> [GIVEN EXERCISE]:
Retype each of the following lines exactly as it appears, keeping every character.

[Items listed in a dataset]
## START

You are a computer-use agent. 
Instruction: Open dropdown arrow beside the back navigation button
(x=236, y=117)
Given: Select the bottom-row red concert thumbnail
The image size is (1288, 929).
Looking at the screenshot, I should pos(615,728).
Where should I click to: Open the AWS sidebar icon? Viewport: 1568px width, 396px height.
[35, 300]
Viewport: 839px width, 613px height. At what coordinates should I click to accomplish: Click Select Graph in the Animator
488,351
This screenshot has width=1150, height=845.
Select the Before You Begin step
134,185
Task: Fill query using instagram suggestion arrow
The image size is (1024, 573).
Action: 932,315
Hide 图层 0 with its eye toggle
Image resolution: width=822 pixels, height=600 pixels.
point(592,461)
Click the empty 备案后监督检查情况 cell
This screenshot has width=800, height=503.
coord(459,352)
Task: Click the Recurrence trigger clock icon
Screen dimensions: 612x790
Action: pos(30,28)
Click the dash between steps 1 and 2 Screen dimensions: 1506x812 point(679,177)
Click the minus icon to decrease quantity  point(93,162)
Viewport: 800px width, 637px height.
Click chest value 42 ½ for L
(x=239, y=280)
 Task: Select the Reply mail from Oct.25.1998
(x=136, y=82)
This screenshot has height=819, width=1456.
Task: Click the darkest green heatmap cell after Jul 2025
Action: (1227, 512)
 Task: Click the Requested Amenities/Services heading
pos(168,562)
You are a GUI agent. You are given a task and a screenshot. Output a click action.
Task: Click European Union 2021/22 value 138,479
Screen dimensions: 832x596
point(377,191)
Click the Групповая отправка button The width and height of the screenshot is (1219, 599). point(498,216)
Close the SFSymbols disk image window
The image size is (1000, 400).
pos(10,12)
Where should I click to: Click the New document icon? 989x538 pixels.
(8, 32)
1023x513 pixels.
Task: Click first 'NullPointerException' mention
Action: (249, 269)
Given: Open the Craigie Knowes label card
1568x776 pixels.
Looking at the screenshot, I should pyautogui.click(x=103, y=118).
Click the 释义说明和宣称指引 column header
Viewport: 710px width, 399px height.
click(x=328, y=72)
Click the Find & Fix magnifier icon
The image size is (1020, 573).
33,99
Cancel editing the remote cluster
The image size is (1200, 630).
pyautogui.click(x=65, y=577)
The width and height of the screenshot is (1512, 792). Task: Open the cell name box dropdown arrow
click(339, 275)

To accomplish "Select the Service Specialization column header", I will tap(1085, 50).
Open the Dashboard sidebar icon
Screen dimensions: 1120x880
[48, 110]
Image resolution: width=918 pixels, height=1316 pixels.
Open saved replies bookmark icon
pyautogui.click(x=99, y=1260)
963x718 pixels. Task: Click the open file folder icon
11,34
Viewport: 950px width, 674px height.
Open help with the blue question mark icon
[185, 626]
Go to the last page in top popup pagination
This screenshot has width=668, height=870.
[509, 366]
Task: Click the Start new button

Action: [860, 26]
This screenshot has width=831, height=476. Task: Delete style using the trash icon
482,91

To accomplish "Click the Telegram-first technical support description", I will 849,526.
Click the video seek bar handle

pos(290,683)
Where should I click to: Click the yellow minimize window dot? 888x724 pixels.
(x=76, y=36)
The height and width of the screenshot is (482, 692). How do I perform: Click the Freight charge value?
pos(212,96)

## END

> [ANSWER TO THIS TASK]:
You are a computer-use agent. 
Instruction: Open dropdown arrow beside the back navigation button
(x=236, y=117)
Given: Select the bottom-row red concert thumbnail
The image size is (1288, 929).
Looking at the screenshot, I should pos(615,728).
Where should I click to: Open the AWS sidebar icon? Viewport: 1568px width, 396px height.
[35, 300]
Viewport: 839px width, 613px height. At what coordinates should I click to accomplish: Click Select Graph in the Animator
488,351
This screenshot has width=1150, height=845.
Select the Before You Begin step
134,185
Task: Fill query using instagram suggestion arrow
The image size is (1024, 573).
Action: 932,315
Hide 图层 0 with its eye toggle
Image resolution: width=822 pixels, height=600 pixels.
point(592,461)
Click the empty 备案后监督检查情况 cell
This screenshot has width=800, height=503.
coord(459,352)
Task: Click the Recurrence trigger clock icon
Screen dimensions: 612x790
Action: pos(30,28)
Click the dash between steps 1 and 2 Screen dimensions: 1506x812 point(679,177)
Click the minus icon to decrease quantity  point(93,162)
Viewport: 800px width, 637px height.
Click chest value 42 ½ for L
(x=239, y=280)
 Task: Select the Reply mail from Oct.25.1998
(x=136, y=82)
This screenshot has height=819, width=1456.
Task: Click the darkest green heatmap cell after Jul 2025
Action: (1227, 512)
 Task: Click the Requested Amenities/Services heading
pos(168,562)
You are a GUI agent. You are given a task and a screenshot. Output a click action.
Task: Click European Union 2021/22 value 138,479
Screen dimensions: 832x596
point(377,191)
Click the Групповая отправка button The width and height of the screenshot is (1219, 599). point(498,216)
Close the SFSymbols disk image window
The image size is (1000, 400).
pos(10,12)
Where should I click to: Click the New document icon? 989x538 pixels.
(8, 32)
1023x513 pixels.
Task: Click first 'NullPointerException' mention
Action: (249, 269)
Given: Open the Craigie Knowes label card
1568x776 pixels.
Looking at the screenshot, I should pyautogui.click(x=103, y=118).
Click the 释义说明和宣称指引 column header
Viewport: 710px width, 399px height.
click(x=328, y=72)
Click the Find & Fix magnifier icon
The image size is (1020, 573).
33,99
Cancel editing the remote cluster
The image size is (1200, 630).
pyautogui.click(x=65, y=577)
The width and height of the screenshot is (1512, 792). Task: Open the cell name box dropdown arrow
click(339, 275)

To accomplish "Select the Service Specialization column header", I will tap(1085, 50).
Open the Dashboard sidebar icon
Screen dimensions: 1120x880
[48, 110]
Image resolution: width=918 pixels, height=1316 pixels.
Open saved replies bookmark icon
pyautogui.click(x=99, y=1260)
963x718 pixels. Task: Click the open file folder icon
11,34
Viewport: 950px width, 674px height.
Open help with the blue question mark icon
[185, 626]
Go to the last page in top popup pagination
This screenshot has width=668, height=870.
[509, 366]
Task: Click the Start new button

Action: [860, 26]
This screenshot has width=831, height=476. Task: Delete style using the trash icon
482,91

To accomplish "Click the Telegram-first technical support description", I will 849,526.
Click the video seek bar handle

pos(290,683)
Where should I click to: Click the yellow minimize window dot? 888x724 pixels.
(x=76, y=36)
The height and width of the screenshot is (482, 692). How do I perform: Click the Freight charge value?
pos(212,96)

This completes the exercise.